There may be nothing like the 2018 Mamaleek LP, Out Of Time. Pressing play on the record leaves the listener wondering what on earth they’re listening to if they’re unprepared, but the band’s shot towards a new height of experimentation lands perfectly. Rather than getting lost under the weight of its own ambitions, Out Of Time maintains substance. You’re (most likely) not going to easily confuse this record for anything else or easily forget about it in general.
It’s an incredibly memorable sonic experience that is unlike that of a normal record. Thanks to elements including liberal sampling from, it seems, across decades and countries, Out Of Time sounds more like a movie than it does a purely two dimensional sonic experience. At times, it feels like the listener has opened up a portal to some other world — the question, though, that helps drive the record is what exactly that world actually is. The uncertainty inherent in each track over what’s going to happen next keeps the listener at attention and adds to the unique nature of the record.
Mamaleek, via Out Of Time, feel like they’ve worked to liberate music from at least some of its traditional confines. Instead of sticking to familiar, catchy, melodic ideas drawn from either the pop or the rock and metal world, they’ve transformed the world at large into a living musical organism. The record can be the soundtrack to your life, in a sense, if you let it in. Just like with real life, there are layers upon layers to what’s going on, and that keeps the record going, “alive,” and dynamic.

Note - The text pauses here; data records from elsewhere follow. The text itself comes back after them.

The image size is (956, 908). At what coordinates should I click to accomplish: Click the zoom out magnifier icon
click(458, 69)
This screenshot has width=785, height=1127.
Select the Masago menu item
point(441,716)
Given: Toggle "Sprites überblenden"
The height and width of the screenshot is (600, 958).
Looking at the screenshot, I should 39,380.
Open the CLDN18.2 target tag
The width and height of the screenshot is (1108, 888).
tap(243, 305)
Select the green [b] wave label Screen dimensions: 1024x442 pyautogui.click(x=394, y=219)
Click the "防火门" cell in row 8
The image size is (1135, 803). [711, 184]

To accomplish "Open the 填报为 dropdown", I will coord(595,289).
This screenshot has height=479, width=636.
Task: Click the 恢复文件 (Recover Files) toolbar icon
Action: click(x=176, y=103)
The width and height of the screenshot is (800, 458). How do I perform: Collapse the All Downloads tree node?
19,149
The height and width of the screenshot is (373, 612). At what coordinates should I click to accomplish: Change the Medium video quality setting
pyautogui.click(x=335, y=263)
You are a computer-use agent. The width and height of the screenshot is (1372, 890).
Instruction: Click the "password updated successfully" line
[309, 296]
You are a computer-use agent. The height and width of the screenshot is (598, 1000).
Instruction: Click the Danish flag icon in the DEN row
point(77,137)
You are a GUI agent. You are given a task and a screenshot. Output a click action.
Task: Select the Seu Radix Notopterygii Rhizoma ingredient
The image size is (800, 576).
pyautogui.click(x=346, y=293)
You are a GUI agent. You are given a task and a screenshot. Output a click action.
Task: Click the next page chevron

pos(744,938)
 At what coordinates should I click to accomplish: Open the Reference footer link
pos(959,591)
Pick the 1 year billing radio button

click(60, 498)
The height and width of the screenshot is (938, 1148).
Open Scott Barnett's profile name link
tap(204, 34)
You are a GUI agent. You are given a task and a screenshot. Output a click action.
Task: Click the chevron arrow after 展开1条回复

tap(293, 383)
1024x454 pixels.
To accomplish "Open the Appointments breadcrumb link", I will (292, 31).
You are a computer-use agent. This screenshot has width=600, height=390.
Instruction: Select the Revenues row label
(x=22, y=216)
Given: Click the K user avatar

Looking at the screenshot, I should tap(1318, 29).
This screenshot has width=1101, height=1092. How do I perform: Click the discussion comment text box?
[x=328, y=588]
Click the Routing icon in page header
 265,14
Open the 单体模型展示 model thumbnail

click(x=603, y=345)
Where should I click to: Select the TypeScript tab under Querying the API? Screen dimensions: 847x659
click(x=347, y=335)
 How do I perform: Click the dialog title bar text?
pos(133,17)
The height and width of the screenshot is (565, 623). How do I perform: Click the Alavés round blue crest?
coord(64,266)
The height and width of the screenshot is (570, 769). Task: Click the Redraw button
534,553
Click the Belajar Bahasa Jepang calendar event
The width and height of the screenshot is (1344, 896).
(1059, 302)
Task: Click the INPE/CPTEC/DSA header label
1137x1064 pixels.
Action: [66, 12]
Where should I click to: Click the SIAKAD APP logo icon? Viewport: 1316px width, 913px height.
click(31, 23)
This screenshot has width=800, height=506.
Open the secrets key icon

Different listeners may have different experiences with Out Of Time, and not just when it comes to whether they think it’s “good” or not. The record’s many elements including metallic harshness and soft flowing instrumentation provide different “characters” for people to latch onto. Turning on Out Of Time, a listener can pay close attention and “think about the music,” or they can let it play in the background. What remains difficult to do, though, is escape the record’s markedly pointed nature.
Listen below via Bandcamp.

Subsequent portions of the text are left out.